■ **DESCRIPTION OF THE TASK**: Send back exactly the lines from the opening line of the records below through the one with "Click the Plate".
┌─ DATA TO EXAMINE
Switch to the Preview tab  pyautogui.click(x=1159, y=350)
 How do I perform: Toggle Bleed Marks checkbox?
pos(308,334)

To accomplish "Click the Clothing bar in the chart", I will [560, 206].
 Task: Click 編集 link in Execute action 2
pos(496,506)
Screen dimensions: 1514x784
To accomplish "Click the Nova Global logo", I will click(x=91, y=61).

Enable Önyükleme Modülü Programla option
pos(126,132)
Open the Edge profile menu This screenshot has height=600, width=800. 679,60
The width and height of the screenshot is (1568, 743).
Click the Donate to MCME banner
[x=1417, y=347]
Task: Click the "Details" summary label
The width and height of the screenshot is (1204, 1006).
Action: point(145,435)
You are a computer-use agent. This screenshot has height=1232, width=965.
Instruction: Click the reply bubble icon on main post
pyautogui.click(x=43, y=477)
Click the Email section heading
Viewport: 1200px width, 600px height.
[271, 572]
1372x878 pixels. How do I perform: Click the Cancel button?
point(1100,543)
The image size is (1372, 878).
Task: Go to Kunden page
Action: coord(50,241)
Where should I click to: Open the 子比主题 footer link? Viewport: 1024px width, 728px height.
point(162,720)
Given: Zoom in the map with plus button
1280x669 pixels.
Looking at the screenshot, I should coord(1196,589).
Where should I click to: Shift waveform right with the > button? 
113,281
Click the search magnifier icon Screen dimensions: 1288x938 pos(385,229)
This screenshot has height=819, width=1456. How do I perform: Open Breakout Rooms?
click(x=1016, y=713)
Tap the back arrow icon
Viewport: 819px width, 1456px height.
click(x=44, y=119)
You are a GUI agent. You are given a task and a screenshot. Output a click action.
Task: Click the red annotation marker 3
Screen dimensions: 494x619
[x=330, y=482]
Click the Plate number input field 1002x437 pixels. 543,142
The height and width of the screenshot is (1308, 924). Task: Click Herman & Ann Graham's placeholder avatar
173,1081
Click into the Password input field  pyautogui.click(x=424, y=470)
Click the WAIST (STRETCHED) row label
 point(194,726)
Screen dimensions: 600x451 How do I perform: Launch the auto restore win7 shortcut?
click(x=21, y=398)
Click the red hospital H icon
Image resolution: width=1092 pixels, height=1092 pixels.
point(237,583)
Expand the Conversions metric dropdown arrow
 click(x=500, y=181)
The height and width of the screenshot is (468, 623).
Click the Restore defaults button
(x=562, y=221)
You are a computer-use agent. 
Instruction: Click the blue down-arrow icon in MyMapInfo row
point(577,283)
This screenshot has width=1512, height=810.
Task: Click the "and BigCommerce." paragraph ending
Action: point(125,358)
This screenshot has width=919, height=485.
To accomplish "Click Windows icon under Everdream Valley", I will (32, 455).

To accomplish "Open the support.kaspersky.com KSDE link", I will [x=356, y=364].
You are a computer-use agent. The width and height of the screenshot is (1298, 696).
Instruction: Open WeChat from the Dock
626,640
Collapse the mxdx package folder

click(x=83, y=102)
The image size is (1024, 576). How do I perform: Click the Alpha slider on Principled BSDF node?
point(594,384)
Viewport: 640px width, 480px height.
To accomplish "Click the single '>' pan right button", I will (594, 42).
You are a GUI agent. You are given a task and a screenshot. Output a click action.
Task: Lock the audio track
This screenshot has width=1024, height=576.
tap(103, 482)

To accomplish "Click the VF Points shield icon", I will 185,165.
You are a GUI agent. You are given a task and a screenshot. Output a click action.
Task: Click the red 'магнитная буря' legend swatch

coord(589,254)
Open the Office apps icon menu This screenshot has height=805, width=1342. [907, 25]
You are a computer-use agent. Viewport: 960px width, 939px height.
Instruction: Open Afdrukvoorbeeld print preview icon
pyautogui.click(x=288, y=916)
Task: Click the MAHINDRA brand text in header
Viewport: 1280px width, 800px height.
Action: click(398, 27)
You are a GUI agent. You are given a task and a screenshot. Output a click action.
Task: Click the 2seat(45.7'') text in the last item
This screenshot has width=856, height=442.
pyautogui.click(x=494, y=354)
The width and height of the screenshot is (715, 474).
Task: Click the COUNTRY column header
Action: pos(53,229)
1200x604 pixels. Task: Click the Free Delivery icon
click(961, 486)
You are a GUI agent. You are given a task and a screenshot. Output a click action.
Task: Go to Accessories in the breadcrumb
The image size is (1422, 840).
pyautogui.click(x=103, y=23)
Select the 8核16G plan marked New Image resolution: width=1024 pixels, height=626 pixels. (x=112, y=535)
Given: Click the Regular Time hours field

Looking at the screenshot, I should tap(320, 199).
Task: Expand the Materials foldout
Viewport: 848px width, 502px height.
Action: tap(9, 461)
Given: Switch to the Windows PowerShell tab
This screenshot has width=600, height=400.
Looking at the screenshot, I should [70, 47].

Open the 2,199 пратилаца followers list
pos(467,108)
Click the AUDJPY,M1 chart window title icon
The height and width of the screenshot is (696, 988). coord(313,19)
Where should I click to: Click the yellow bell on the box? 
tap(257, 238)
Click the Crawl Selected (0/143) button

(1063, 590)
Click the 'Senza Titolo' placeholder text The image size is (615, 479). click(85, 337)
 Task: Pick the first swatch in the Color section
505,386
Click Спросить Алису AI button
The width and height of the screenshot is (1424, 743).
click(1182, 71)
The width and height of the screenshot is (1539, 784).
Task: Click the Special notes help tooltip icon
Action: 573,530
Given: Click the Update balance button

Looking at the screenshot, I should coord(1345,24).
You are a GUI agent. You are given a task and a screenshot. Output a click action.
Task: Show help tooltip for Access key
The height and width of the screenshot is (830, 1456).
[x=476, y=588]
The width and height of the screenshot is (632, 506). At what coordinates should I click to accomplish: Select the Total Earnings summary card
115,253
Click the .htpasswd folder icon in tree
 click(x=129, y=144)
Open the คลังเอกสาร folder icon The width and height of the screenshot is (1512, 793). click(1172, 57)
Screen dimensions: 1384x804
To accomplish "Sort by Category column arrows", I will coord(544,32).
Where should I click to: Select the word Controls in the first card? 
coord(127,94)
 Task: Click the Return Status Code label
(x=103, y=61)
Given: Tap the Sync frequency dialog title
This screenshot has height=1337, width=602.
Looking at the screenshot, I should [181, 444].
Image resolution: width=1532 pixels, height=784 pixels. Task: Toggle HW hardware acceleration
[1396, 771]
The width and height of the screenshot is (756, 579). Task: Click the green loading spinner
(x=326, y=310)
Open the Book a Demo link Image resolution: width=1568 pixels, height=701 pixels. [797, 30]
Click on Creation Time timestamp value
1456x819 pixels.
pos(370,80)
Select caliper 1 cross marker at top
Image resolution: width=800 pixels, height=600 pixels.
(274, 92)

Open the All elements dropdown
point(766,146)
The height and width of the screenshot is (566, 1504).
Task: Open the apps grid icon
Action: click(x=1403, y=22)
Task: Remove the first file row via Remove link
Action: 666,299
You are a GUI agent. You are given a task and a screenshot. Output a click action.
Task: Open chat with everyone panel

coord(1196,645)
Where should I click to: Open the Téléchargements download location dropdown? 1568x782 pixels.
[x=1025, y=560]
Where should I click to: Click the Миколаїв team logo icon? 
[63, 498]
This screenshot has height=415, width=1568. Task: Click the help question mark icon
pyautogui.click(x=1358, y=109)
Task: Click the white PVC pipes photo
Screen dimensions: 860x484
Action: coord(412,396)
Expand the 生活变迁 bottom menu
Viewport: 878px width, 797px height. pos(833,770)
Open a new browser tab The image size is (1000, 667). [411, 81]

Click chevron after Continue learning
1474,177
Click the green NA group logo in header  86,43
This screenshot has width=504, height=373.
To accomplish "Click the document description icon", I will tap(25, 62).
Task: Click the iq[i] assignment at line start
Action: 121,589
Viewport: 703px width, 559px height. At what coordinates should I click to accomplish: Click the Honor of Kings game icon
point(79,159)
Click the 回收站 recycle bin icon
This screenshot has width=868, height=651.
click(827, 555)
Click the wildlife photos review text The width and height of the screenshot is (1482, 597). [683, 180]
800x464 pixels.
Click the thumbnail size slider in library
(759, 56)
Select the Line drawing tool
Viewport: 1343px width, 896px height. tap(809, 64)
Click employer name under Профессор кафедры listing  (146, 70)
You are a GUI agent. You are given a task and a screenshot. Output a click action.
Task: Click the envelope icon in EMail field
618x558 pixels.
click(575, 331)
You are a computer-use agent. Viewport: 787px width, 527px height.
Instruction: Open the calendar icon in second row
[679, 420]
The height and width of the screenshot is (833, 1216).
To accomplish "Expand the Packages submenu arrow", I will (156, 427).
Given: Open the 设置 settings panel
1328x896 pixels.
└─
■ **EXERCISE RESULT**:
Switch to the Preview tab  pyautogui.click(x=1159, y=350)
 How do I perform: Toggle Bleed Marks checkbox?
pos(308,334)

To accomplish "Click the Clothing bar in the chart", I will [560, 206].
 Task: Click 編集 link in Execute action 2
pos(496,506)
Screen dimensions: 1514x784
To accomplish "Click the Nova Global logo", I will click(x=91, y=61).

Enable Önyükleme Modülü Programla option
pos(126,132)
Open the Edge profile menu This screenshot has height=600, width=800. 679,60
The width and height of the screenshot is (1568, 743).
Click the Donate to MCME banner
[x=1417, y=347]
Task: Click the "Details" summary label
The width and height of the screenshot is (1204, 1006).
Action: point(145,435)
You are a computer-use agent. This screenshot has height=1232, width=965.
Instruction: Click the reply bubble icon on main post
pyautogui.click(x=43, y=477)
Click the Email section heading
Viewport: 1200px width, 600px height.
[271, 572]
1372x878 pixels. How do I perform: Click the Cancel button?
point(1100,543)
The image size is (1372, 878).
Task: Go to Kunden page
Action: coord(50,241)
Where should I click to: Open the 子比主题 footer link? Viewport: 1024px width, 728px height.
point(162,720)
Given: Zoom in the map with plus button
1280x669 pixels.
Looking at the screenshot, I should coord(1196,589).
Where should I click to: Shift waveform right with the > button? 
113,281
Click the search magnifier icon Screen dimensions: 1288x938 pos(385,229)
This screenshot has height=819, width=1456. How do I perform: Open Breakout Rooms?
click(x=1016, y=713)
Tap the back arrow icon
Viewport: 819px width, 1456px height.
click(x=44, y=119)
You are a GUI agent. You are given a task and a screenshot. Output a click action.
Task: Click the red annotation marker 3
Screen dimensions: 494x619
[x=330, y=482]
Click the Plate number input field 1002x437 pixels. 543,142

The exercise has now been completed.